D’abord, le repos dominical est conforme à la nature profonde de l’homme qui n’est pas uniquement un consommateur (80kg de matière, comme aimait à dire Marx) mais avant tout un être spirituel et charnel, doué d’intelligence et de volonté, capable de sentiments et d’affections, et dont l’horizon dépasse, quelque soient les croyances de chacun, le cadre matériel de la vie en société. « Toute l’histoire de l’humanité est l’histoire du besoin d’aimer et d’être aimé » résumait dans une formule percutante le pape Jean-Paul II, dans son discours prononcé au Bourget, le 1er juin 1980.  « L’homme ne se nourrit pas seulement de pain » précise de son côté l’Évangile (Lc, IV, 4). Le repos dominical vient donc nous rappeler que c’est l’économie qui est au service de l’homme et non l’inverse. Le jour chômé (seul ou en famille) est à lui seul la justification du travail effectué au cours des six autres jours de la semaine. S’il venait à disparaître, ce serait la finalité même du travail qui serait en cause. Car le travail existe pour l’homme et non l’homme pour le travail. Prétendre le contraire reviendrait à inverser les finalités de la vie humaine et à dévoyer le travail en nouvel esclavage des temps modernes. Pour noble et épanouissant qu’il soit, le travail reste un moyen ; il ne constitue jamais une fin en soi. Y a-t-il derrière cette idolâtrie du travail une vision protestante de la société, qu’a si bien analysée Max Weber dans son ouvrage L’éthique protestante ou l’esprit du capitalisme ?

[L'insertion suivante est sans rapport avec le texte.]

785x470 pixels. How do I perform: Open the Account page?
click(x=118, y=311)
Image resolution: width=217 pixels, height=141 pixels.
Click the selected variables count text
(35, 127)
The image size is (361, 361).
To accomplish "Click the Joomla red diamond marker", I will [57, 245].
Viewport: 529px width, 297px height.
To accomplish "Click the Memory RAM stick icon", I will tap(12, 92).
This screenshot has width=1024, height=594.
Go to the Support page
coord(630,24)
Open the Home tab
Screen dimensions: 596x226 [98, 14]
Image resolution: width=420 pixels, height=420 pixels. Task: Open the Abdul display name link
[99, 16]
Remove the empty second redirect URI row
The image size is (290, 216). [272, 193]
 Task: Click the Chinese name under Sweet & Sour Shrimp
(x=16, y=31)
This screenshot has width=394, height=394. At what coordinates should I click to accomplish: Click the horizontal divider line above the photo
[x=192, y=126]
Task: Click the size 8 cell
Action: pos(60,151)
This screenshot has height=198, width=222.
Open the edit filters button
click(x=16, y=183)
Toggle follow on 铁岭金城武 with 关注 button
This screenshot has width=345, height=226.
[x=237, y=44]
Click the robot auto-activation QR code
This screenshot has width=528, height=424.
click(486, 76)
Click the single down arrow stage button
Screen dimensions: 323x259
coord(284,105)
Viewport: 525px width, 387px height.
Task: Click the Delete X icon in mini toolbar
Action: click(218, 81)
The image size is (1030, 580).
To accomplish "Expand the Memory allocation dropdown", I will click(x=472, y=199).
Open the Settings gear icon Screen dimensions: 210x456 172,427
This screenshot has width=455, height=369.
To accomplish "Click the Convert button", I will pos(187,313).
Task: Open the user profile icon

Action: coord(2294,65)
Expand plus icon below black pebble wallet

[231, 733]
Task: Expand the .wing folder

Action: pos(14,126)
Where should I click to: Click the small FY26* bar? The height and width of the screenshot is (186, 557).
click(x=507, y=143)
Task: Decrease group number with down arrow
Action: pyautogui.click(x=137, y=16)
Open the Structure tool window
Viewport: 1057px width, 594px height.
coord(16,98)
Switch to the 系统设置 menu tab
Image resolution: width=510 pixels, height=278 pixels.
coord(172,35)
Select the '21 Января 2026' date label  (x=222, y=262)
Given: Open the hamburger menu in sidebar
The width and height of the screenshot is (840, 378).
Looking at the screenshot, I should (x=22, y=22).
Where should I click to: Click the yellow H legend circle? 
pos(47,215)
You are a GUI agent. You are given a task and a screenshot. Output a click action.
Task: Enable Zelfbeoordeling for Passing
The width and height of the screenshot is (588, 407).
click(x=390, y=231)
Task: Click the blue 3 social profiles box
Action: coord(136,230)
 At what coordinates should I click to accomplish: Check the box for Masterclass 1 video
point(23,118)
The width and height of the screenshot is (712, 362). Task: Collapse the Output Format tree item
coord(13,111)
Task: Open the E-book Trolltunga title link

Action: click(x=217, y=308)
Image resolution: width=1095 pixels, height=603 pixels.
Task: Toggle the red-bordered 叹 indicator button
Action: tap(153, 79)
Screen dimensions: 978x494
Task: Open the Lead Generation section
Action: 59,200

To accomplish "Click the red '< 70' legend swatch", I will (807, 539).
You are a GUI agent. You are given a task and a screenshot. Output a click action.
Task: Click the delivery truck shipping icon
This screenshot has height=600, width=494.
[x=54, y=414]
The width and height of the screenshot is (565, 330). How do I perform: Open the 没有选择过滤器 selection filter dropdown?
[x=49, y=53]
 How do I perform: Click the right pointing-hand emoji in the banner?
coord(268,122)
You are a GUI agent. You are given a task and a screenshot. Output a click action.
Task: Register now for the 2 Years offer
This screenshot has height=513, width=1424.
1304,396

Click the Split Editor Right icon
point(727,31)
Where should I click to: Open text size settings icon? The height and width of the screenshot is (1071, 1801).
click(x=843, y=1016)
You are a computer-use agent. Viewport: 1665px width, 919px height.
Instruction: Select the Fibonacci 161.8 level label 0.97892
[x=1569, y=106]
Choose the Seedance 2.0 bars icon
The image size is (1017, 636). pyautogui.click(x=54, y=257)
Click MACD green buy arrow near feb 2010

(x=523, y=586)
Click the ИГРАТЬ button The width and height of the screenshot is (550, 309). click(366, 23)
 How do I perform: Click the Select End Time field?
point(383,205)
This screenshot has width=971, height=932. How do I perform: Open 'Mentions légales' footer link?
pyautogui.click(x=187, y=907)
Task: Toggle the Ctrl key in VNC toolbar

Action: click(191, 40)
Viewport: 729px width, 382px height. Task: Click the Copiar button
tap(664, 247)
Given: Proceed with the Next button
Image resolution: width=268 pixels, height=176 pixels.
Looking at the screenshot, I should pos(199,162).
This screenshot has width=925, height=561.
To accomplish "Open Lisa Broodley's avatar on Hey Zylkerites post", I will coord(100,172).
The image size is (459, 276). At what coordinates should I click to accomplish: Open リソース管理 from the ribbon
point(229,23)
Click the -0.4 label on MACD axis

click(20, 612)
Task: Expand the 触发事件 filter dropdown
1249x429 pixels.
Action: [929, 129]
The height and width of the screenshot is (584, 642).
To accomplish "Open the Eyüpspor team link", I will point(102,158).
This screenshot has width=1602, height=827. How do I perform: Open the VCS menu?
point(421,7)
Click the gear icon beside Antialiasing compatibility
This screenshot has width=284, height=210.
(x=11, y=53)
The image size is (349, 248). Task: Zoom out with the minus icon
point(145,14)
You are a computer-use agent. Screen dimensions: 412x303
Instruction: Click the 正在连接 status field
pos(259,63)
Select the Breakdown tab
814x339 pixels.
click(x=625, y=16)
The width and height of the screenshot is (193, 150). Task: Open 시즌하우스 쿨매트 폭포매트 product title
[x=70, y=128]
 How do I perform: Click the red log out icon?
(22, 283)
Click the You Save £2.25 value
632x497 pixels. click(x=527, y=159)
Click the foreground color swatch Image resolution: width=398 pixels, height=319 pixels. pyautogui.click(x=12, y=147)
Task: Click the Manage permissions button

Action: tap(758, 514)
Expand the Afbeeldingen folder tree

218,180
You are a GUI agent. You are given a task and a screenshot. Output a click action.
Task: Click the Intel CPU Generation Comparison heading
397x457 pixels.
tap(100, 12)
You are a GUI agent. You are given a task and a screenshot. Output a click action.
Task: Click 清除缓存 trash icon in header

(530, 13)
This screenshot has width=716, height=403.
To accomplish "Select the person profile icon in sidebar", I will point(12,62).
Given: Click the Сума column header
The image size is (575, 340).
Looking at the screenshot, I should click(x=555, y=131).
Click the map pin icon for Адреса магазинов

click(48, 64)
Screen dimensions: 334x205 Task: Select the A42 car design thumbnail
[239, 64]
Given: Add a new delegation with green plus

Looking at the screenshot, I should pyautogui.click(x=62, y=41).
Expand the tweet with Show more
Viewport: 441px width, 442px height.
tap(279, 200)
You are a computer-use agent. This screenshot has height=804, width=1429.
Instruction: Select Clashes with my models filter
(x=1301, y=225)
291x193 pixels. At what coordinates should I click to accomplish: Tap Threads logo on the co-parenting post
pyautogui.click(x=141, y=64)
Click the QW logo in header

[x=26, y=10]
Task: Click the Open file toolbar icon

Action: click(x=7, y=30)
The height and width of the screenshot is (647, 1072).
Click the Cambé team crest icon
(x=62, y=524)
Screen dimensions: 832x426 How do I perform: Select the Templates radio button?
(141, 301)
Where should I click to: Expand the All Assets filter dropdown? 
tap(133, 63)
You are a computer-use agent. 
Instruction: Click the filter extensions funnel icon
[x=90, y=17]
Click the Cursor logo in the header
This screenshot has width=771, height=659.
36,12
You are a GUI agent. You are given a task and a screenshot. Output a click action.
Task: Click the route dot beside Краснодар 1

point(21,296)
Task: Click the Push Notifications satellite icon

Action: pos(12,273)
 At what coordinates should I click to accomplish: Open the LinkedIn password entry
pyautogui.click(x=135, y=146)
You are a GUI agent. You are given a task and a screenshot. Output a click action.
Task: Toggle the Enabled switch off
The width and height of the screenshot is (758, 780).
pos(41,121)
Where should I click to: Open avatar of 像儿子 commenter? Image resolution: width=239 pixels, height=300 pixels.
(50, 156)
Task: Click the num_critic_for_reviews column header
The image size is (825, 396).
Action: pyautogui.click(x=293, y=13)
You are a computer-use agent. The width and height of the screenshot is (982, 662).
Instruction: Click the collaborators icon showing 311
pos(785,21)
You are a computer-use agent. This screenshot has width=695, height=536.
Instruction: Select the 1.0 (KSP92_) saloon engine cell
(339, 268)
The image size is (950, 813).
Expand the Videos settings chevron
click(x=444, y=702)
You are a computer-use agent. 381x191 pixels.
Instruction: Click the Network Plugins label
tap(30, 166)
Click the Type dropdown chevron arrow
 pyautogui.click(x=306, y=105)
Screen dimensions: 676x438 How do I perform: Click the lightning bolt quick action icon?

Ensuite, le repos dominical est une conquête des Chrétiens pour faire prévaloir la liberté religieuse et permettre la célébration de la messe dominicale. Institué par l’empereur Constantin en 321, il mit du temps à pénétrer les mœurs mais sous l’impulsion de l’Église, il s’incorpora tellement à l’organisation de notre société que la Convention ne put l’abolir lorsqu’elle institua le calendrier révolutionnaire et le culte décadaire (les decadi étant censés remplacer les dimanches). On n’efface pas d’un trait de plume plus de 1500 ans de civilisation chrétienne. C’est donc tout naturellement que le calendrier grégorien fut progressivement réintroduit sous l’Empire et que la Restauration rétablit le repos dominical en 1814. En 1879, la IIIème République laïciste tentera une seconde fois d’abroger le repos dominical, dans un souci manifeste d’effacer toute référence chrétienne dans l’organisation de la société. Peine perdue, moins de 30 ans plus tard, en 1906, le repos dominical était à nouveau sanctuarisé sous l’effet conjugué des députés catholiques et des militants socialistes. Revenir sur cette disposition aujourd’hui porterait donc une atteinte grave à la liberté religieuse des Chrétiens qui n’auraient plus la faculté de pratiquer librement leur culte. On avance certes l’objection d’une libéralisation sur la base du volontariat des salariés, de sorte que personne ne soit contraint de travailler contre son gré le dimanche. Mais qui peut croire une seule seconde que le salarié puisse disposer de sa pleine liberté pour refuser le travail dominical s’il sait que son employeur lui préférera un autre salarié acceptant une telle contrainte ?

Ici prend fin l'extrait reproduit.